• _What this task involves_: Return, word for word, only the lines of the data below that lie between the line with "You are a computer-use agent. This" and the line with "Task: Open the Execution History button", those two lines included.

• _Data for processing_:
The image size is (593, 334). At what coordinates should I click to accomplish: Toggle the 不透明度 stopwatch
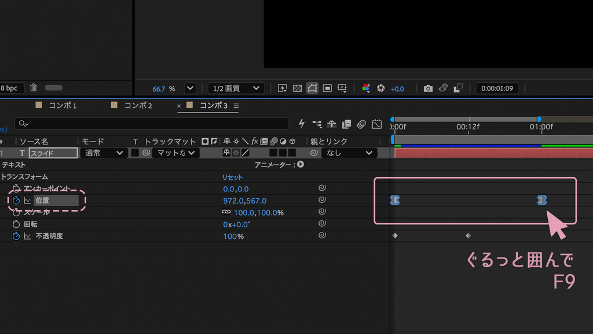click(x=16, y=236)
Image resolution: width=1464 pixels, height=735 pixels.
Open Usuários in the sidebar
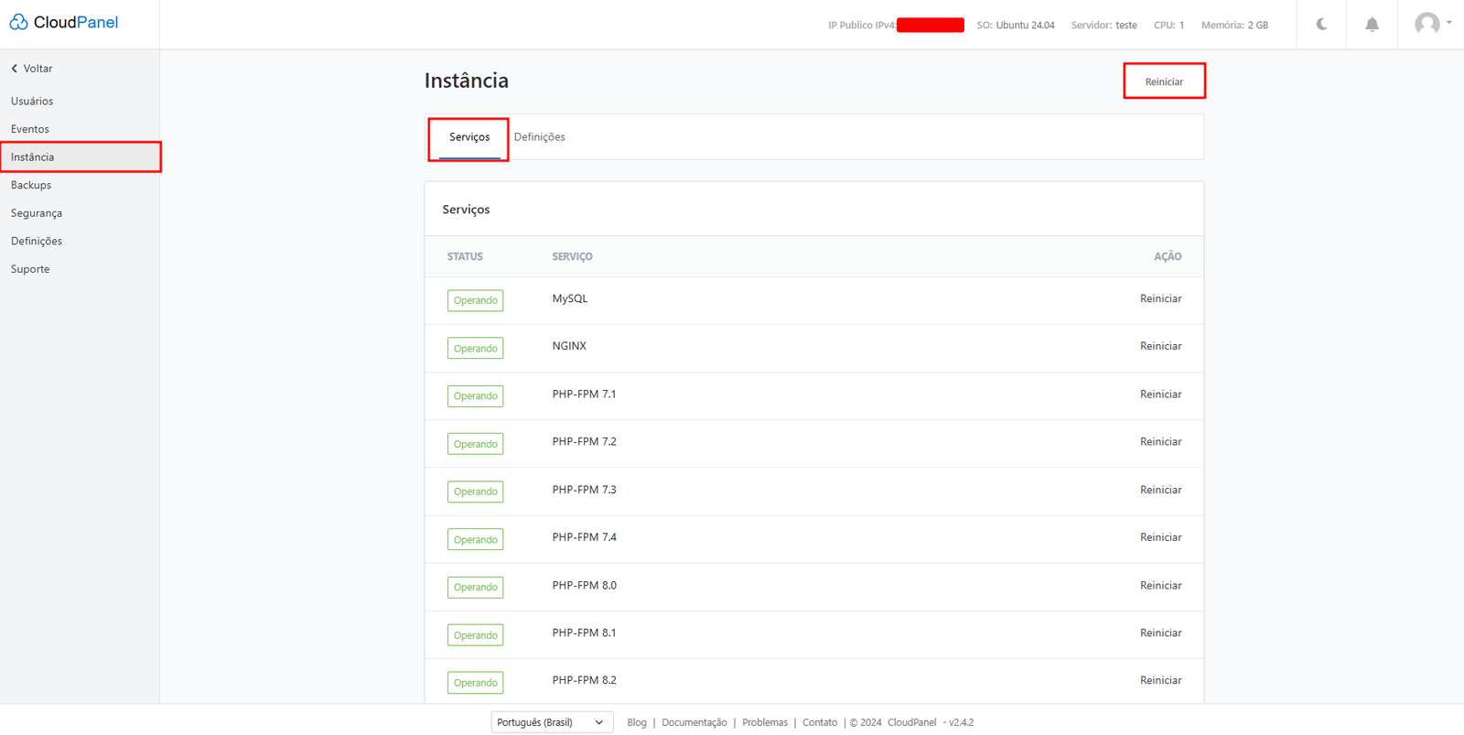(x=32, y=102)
==
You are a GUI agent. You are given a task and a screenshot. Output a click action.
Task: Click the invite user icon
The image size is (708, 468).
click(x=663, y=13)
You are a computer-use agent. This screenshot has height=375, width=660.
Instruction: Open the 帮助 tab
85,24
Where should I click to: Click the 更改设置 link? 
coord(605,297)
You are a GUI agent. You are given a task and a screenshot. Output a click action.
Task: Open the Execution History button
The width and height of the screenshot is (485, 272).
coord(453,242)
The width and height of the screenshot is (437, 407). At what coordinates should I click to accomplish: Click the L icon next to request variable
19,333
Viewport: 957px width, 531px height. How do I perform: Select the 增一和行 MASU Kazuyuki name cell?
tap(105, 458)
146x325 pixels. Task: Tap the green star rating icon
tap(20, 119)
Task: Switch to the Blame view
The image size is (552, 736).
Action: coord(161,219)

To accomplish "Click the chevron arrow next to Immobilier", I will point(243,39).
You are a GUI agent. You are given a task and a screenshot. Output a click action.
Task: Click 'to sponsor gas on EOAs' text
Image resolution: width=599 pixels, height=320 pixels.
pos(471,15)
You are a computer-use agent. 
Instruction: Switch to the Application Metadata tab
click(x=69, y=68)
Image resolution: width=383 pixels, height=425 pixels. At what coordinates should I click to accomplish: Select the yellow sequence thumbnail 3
--
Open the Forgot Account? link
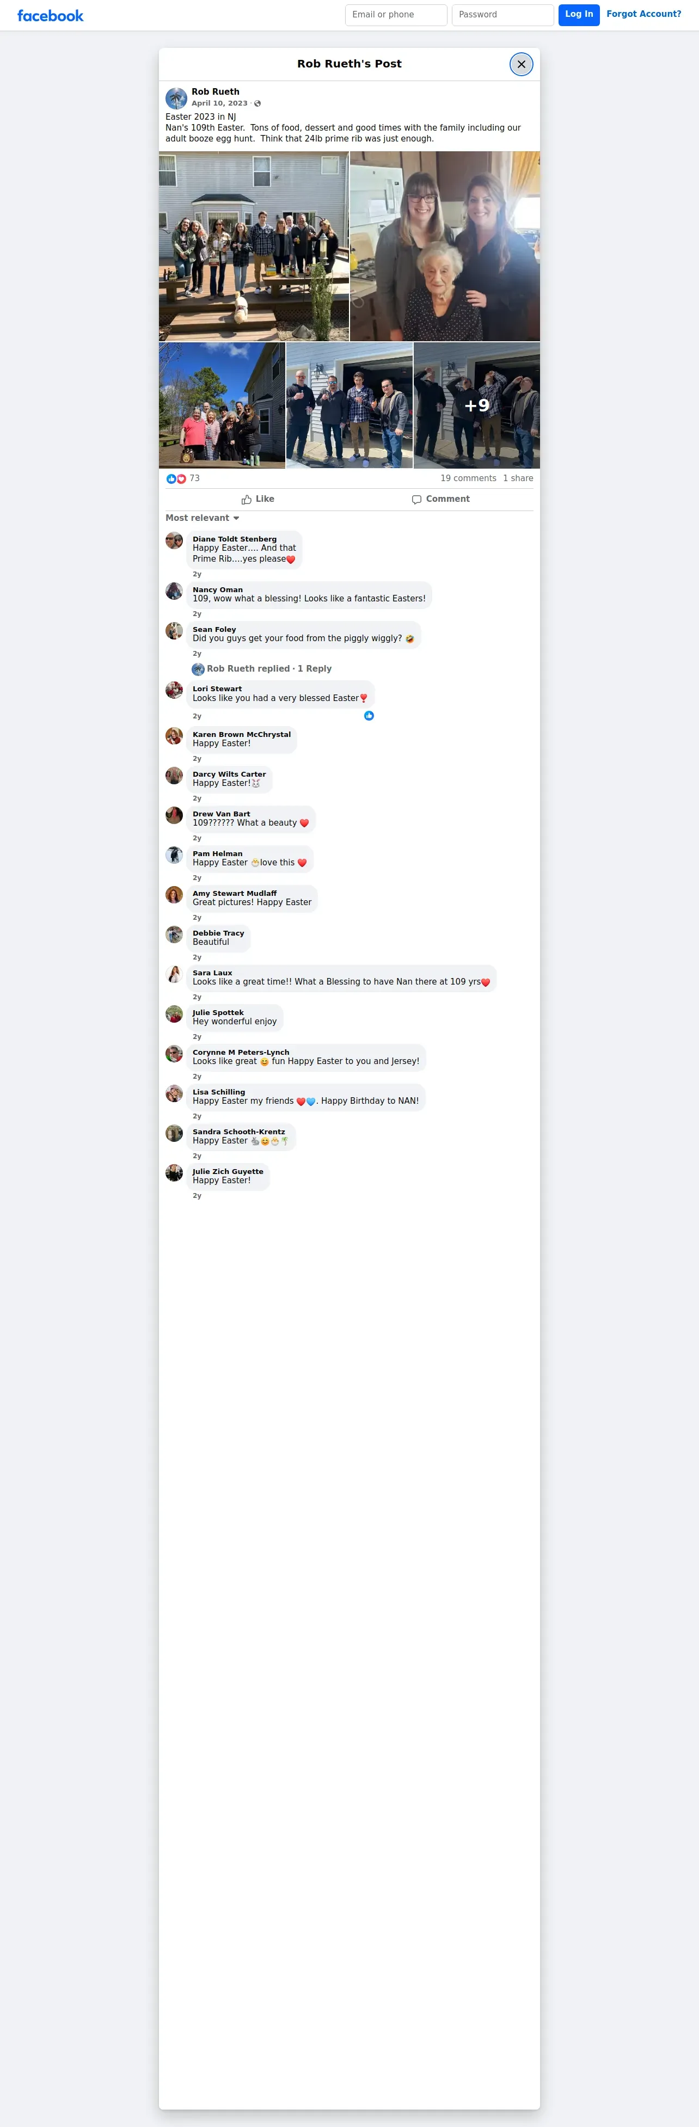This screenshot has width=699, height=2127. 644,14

• _Expected answer_:
You are a computer-use agent. This screenshot has height=375, width=660.
Instruction: Open the 帮助 tab
85,24
Where should I click to: Click the 更改设置 link? 
coord(605,297)
You are a GUI agent. You are given a task and a screenshot. Output a click action.
Task: Open the Execution History button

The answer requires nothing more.